Dr. La Piana, MD, PhD, Professor in McGill’s Department of Neurology and Neurosurgery, discusses adult-onset leukoencephalopathy with axonal spheroids and pigmented glia

Transcription:

One of the features that really should be considered a red flag is the drug resistance of psychiatric symptoms. Many patients with drug-resistant depression should be considered under a certain lens, the progression of symptoms.

Unfortunately, nowadays, patients often get referred to geneticists only when motor symptoms appear. To give an example, it’s not unusual to have a patient with a three, four-years history of psychiatric disturbances, and only when a motor symptom appears, then they are referred to the neurologist.

Drug resistance, slow progression of symptoms, appearance of motor involvement, these should be the red flags that direct a patient to afford their genetic investigations. In terms of management, we need to add a piece of information to what we just said. This is a disorder which is rapidly progressive. Since diagnosis, the usual life expectancy is around six to seven years.

Patients and caregivers are presented with a disorder that is rapidly disabling. Therefore, that’s why we need to accelerate as much as possible the diagnostic process to provide patients and their caregivers with the possibility to enable everything that can support their life and their management of the disease.

Right now, there are no FDA approved treatments for specific targeting ALSP. Everything is done in a supportive way with symptomatic treatments. If patients, for example, experience seizures, antiepileptic drugs can be used. If patients have important specificity, we can use drugs and medications to address that issue. It’s really a type of supportive care.

The other thing is that a big part of the management of this patient is through occupational therapy, physical therapy, that can be a big support, especially because, for example, where there are people more expert than me in this field, but I will just mention that because it’s quite important.

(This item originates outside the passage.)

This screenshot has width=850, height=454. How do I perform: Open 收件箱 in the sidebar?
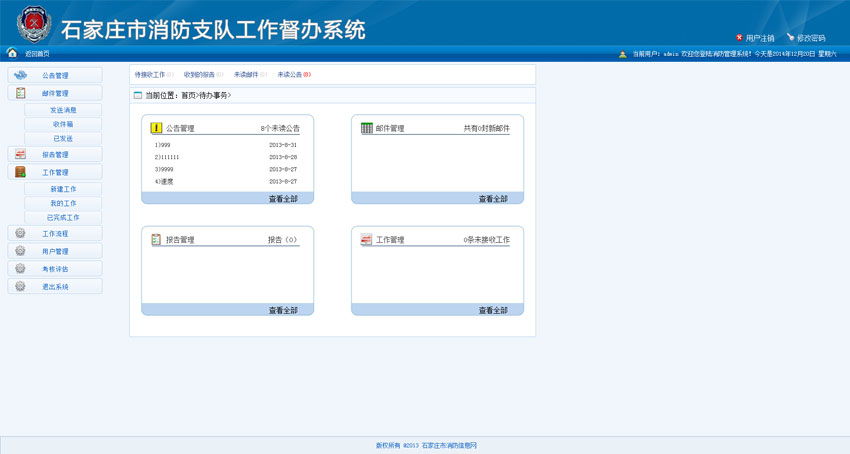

Many symptoms are really related to cognitive and psychiatric disturbances. These patients often present with aphasia, so they have the incapacity of expressing themselves verbally, a severe apathy. They tend, for example, many patients tend to just retract and sit on the couch for hours. Through occupational therapy, implementing strategies, for example, that can offer patients a strict routine that has them go through the day, it’s really an important piece of puzzle, both for them and for the caregivers to organize the daily life.

Another thing that I forgot to say is that we are talking about a genetic condition. We are now at the stage where, of course, once you have a patient diagnosed in a family, we can provide genetic counseling to the rest of the family if members want to have it. We can now identify patients in a presymptomatic stage of disease.

In that sense, you see, the management is not just oriented towards a single person, but towards entire families. That’s another thing that physicians need to keep in mind.